Iwan mengaku, siapa pun bisa menjadi mitra bisnis. Meski demikian, pihaknya masih menggodok terkait skema bisnis yang diterapkan bersama para mitra. Ini diakuinya penting karena pemakaian listrik itu per-kWh terdapat tarif tertentu. Nantinya, para mitra itu wajib mengikuti standar tarif yang diterapkan PLN. Meski demikian, dia memastikan biaya pengisian listrik itu relatif lebih ekonomis dibandingkan tarif bahan bakar minyak (BBM).
“Istimewanya lagi, wakti instalasi yang dibutuhkan untuk membangun satu unit SPKLU ini maksimal hanya tiga hari,” ujarnya.
Sementara itu, Kepala Dinas Energi dan Sumber Daya Mineral (ESDM) Jabar Bambang Tirtoyuliono menyebutkan langkah PLN ini sesuai dengan visi Pemprov Jabar yang bertekad menekan ketergantungan pada energi fosil. Dia mengaskan, pihaknya pun siap mengembangan SPKLU ini di setiap penjuru Jabar.
“Untuk sekarang memang masih belum terasa karena orang yang memiliki kendaraan listrik masih relatif sedikit. Tapi, ke depan kita menuju ke arah pemakain sumber energi yang lebih ramah lingkungan. Intinya, pemakaian energi listrik itu kita sangat mendukung,” jelasnya.
Bambang menambahkan, ke depan SPKLU ini diharapkan bisa terdapat di sejumlah tempat umum. Dia menegaskan, Gedung Sate dipastikan salah satu lokasi potensial untuk dibangun SPKLU.
“Apalagi, di tahun ini nanti Gubernur Jabar Ridwan Kamil akan memberikan sepeda motor listrik ke seluruh kepala desa se-Jabar. Penggunaan sumber energi listrik itu menjadi salah satu konsern kami di Pemprov Jabar,” ucapnya.
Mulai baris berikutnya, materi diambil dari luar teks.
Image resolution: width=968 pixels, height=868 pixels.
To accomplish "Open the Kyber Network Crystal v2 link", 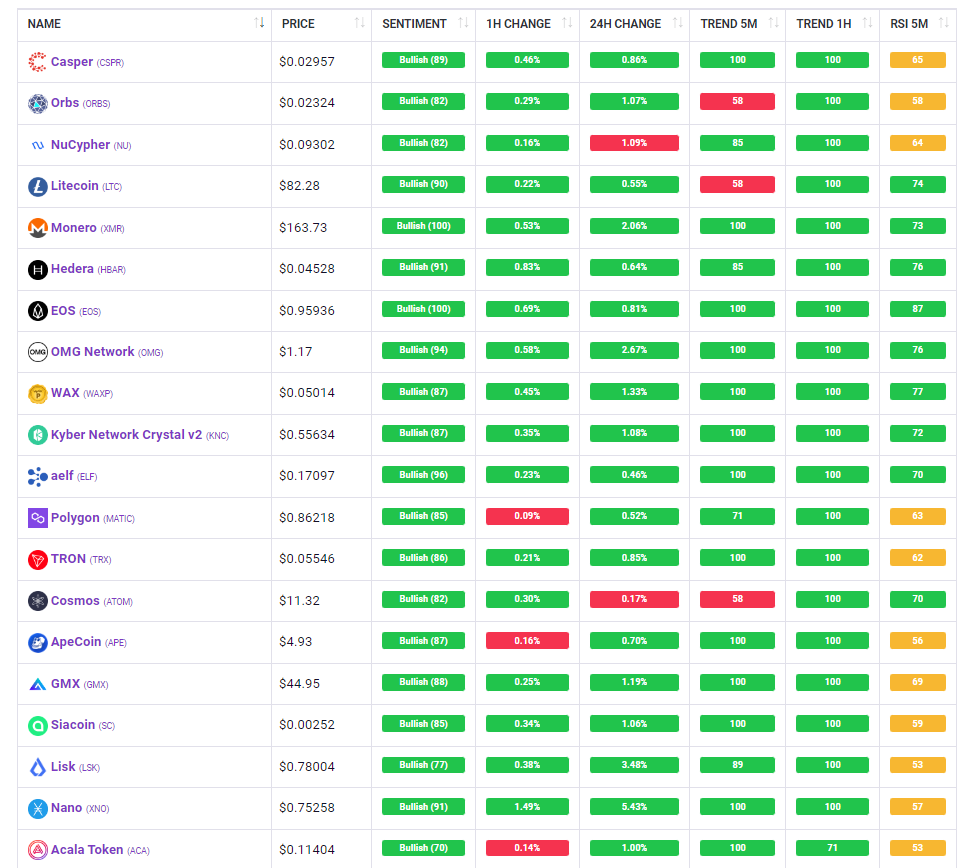I will (126, 435).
Sejauh ini, populasi kendaraan listrik masih relatif terbatas. Kalau pun ada, kendaraan listrik itu masih berupa prototipe dan diteliti di sejumlah perguruan tinggi. Salah satunya Institut Teknologi Nasional (Itenas) yang memiliki Laboratorium Perancangan Kendaraan Listrik.